Impossible stairs: Barkow Leibinger’s stage set for Fidelio
Foto: Simon Menges
Fast auf den Tag genau 214 Jahre nach der Uraufführung von Beethovens einziger Oper im Theater an der Wien war Anfang März am selben Ort die Premiere der Neuinszenierung geplant. Corona bedingt fand eine „Geisterpremiere“ ohne Publikum als TV Übertragung statt und erreichte so über 300 000 Zuschauer.
Inspiriert von Piranesis Carceri erinnert das Bühnenbild an ein modernes Labyrinth oder an die unmöglichen Treppen von M.C. Escher: Eine Doppelhelixtreppe, die aus vier miteinander verwobenen und verzerrten Wendelflächen konstruiert ist, füllt den gesamten Bühnenraum aus. In beiden Akten, die in einem Gefängnis in Sevilla spielen, ist die Raumskulptur Spielfläche für die Sänger und Sängerinnen. Abstrakt vermeidet sie gegenständliche Assoziationen und lenkt so die Aufmerksamkeit auf die Handlung.
Durch die labyrinthische Geometrie entstehen vielfältige Auftrittsmöglichkeiten und Raumeindrücke. Überhänge und Aushöhlungen, im unteren Bereich des Treppenlabyrinths, prägen die Szenen im Kerker. Auf verschiedenen Ebenen betreten die Sänger- und Sängerinnen die Bühne: Treppauf, treppab begegnen sie sich, lassen sich nieder und verlassen die Szene wieder.

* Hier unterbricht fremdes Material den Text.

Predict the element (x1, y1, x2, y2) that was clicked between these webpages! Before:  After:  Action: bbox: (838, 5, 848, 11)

Über das elliptische Treppenauge im Zentrum wird das Geschehen beleuchtet. Von düsterer Dunkelheit in den Kerkerszenen bis hin zu gleißend hellem Licht für die Szenen im Gefängnishof reicht die Lichtpalette. Belebt von Choreografie und Lichtführung wird so die statische Installation selbst zur Inszenierung.
CNC-geschnittene Holzsegmente auf einer Aluminium-Unterkonstruktion bilden die Treppenkonstruktion, die in einer Werkstatt in Polen vorgefertigt wurde. Durch die relativ kleinen Bühnenzugänge wurde die Doppelhelixtreppe in Einzelteilen auf die Bühne gebracht und dort wie ein Flaschenschiff wieder zusammengesetzt.

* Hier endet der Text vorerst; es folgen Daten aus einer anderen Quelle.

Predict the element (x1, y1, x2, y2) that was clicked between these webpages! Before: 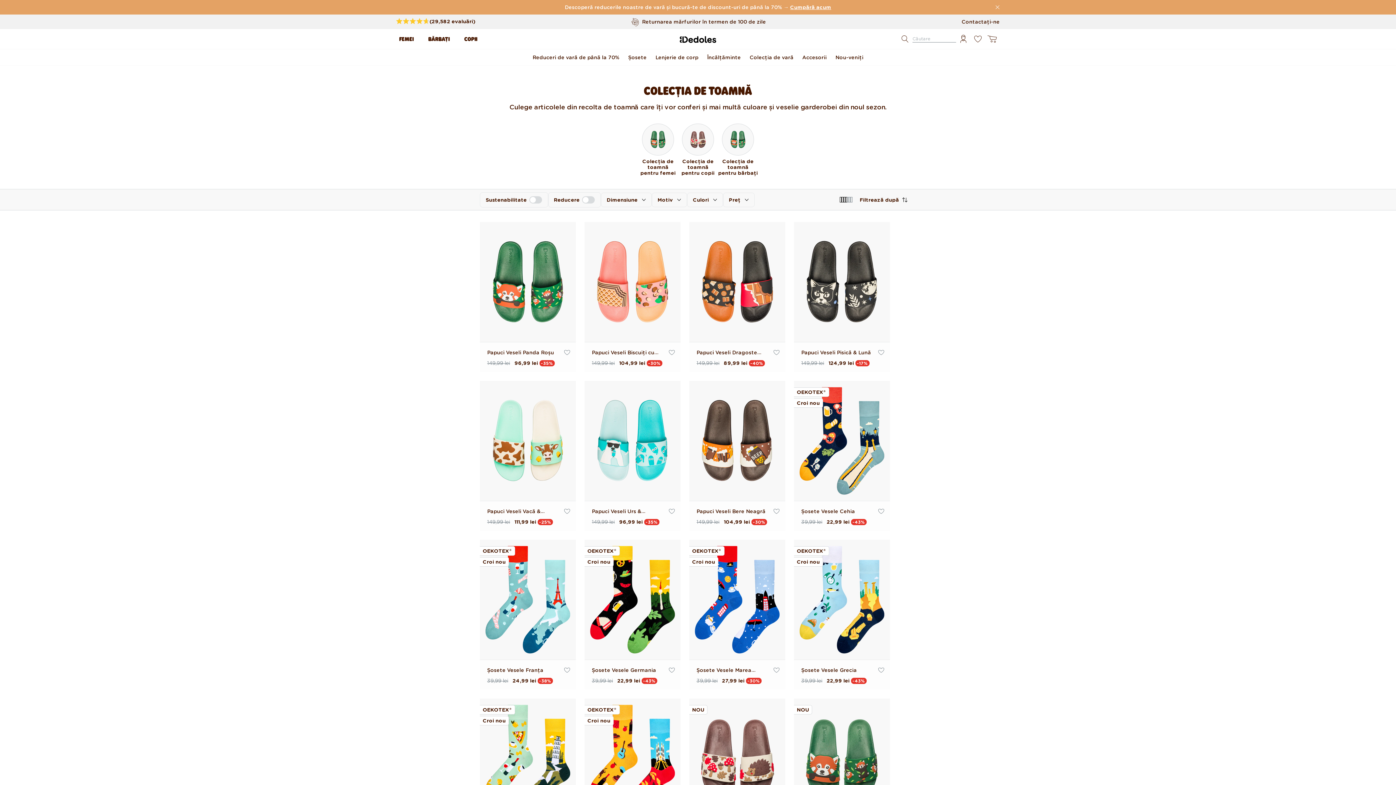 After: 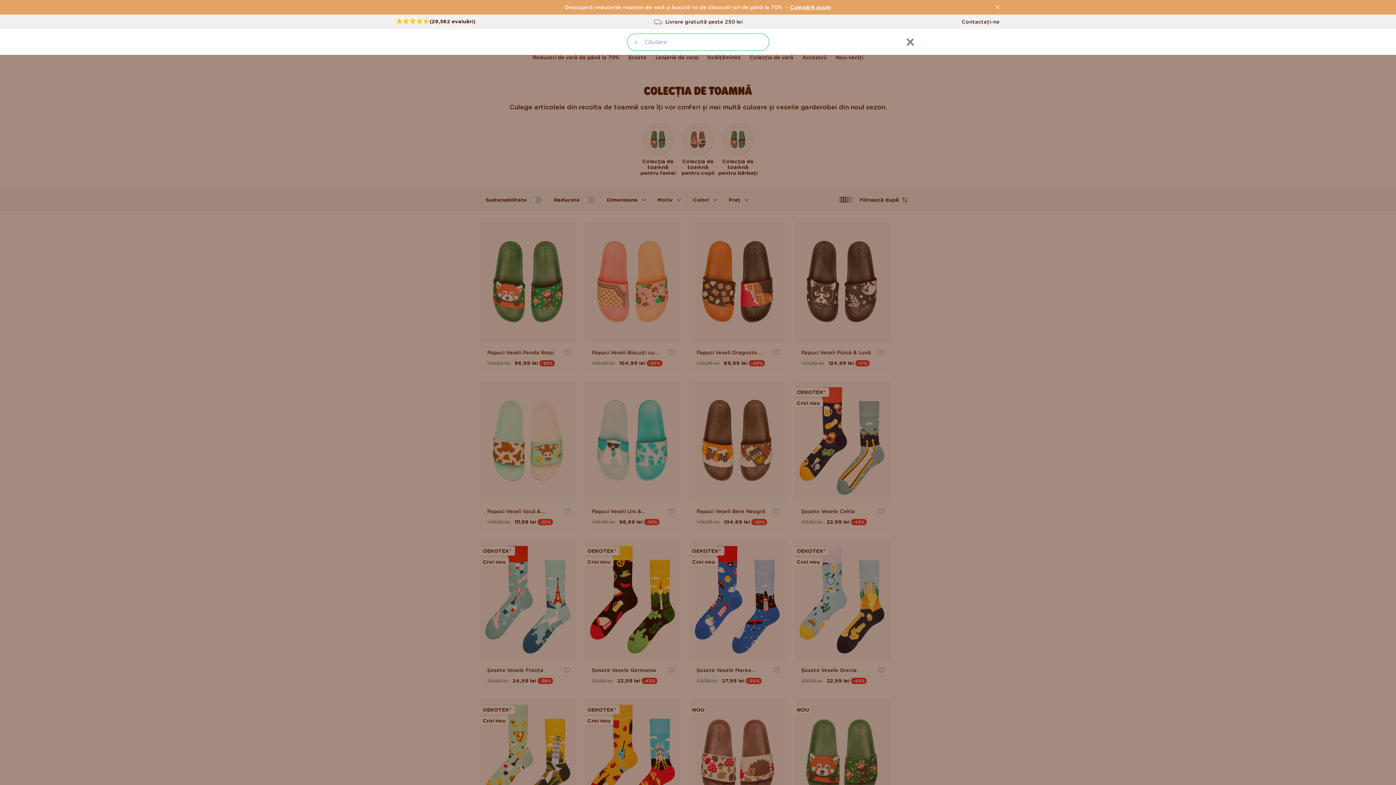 Action: label: Căutare bbox: (898, 31, 956, 46)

Das Bild einer nahezu identischen Treppenkonstruktion findet man übrigens in einer Studie für eine Bibliothek aus dem Jahr 2013. Sie ist das Werk des aus Los Angeles stammenden Architekten Khoa Vu. Barkow Leibinger sehen sich jetzt mit Plagiatsvorwürfen konfrontiert, die sie aber zurückweisen: Im Rahmen der Recherche – auch zu anderen Projekten – wurde das Bild zwar gesehen und war bekannt, im Entstehungsprozess zum Bühnenbild habe es aber keine weitere Rolle gespielt.